Swamiji made us do several things outside our domain. We had to talk about the performances of other artistes at the end of the show in the presence of the audience. We participated in the prayers every morning and usually ended up doing some impromtu dancing, singing or playing an instrument etc. It was an exhillarating experience.
Personally what touched my heart the most were the members of the Shiva family (as the members of the TFA are known). They are all volunteers who are professionals in their own right but serve in different capacities like cooking, cleaning, chauffering etc.
The group I connected with were naturally the dancers. They are simply an amazing lot. The kind of work they do is superhuman. They danced every night of the festival. They performed Bharatanatayam, Kathak, Contemporary and Odissi. They rehersed in the morning and performed in the evening. Most of the dancers doing lead roles were professionals, married with children. I was overwhelmed.

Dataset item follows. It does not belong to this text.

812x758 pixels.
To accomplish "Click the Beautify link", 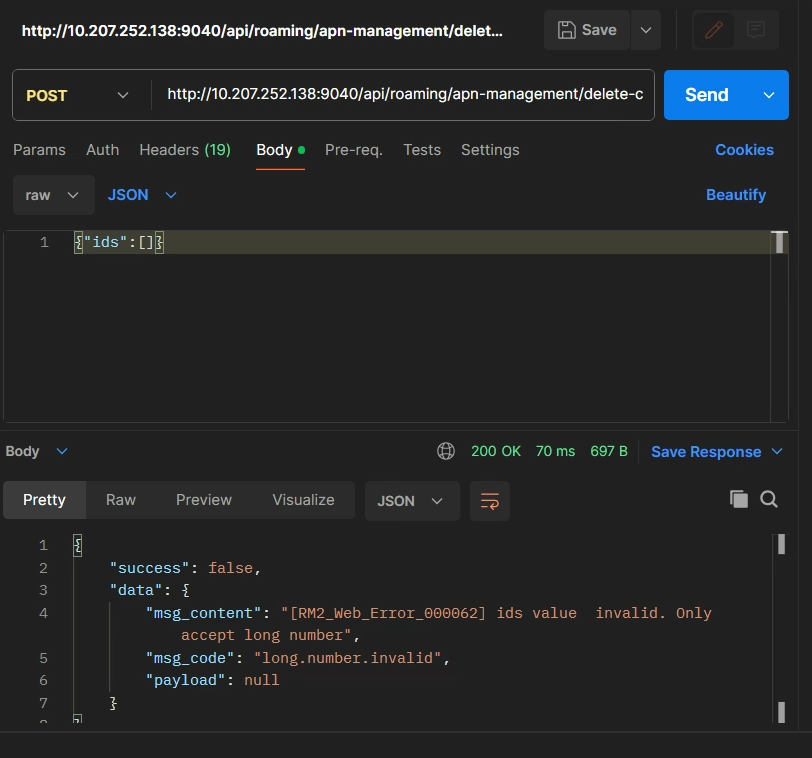I will coord(735,195).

Another amazing fact was that they actually worked harmoniously together as a homogeneous group. No fragile egos or delicate temperaments here. Living in the western world they still continue to adhere to traditional Indian values. Their spiritual binding to Swamiji is the backbone of their success. Hari Om.
We next presented our own programmes in Sydney and Melbourne. They were both done as fund raisers for the Murugan Temple by the Saiva Mandram. The Sydney Murugan Temple is one of the most beautiful temples that I have ever seen. The vibrations in the temple are almost tangible. We were so inspired that we altered our repetoire to include a few pieces on Lord Muruga.
The dance numbers presented by our group for the tour were predominantly compositions of Shri Lalgudi G. Jayraman and needless to say the audience was capitivated. My pranams to Swamiji for having invited us and made all this possible.
Dancing at Toronto...
In the first week of October, I was invited by the Centre for Tamil Art and Technology, Toronto. My accompanying artistes were Swamimalai S.K.Suresh (Vocal and Nattuvangam) and Hari Babu (mridangam). Local musicians accompanied us on the violin and flute.
One of the programmes we presented was for the 'Natya Vizha' celebrating the 10th anniversary of the Bharatanatayam school run by the Centre. Other performances showcased several teachers of Bharatanatyam and their students.
The startling thing was that there is so much of Bharatanatayam in Toronto. There are over two hundred schools with teachers trained in India and Sri Lanka. Their enthusiasm for Bharatanatayam is amazing.
When I travel abroad, I feel very special. I remind myself that it is temporary and I should not allow myself to be spoilt. However, it always strikes me that it is the sweat and toil that one puts in within the four walls of dance class that is the foundation to any success.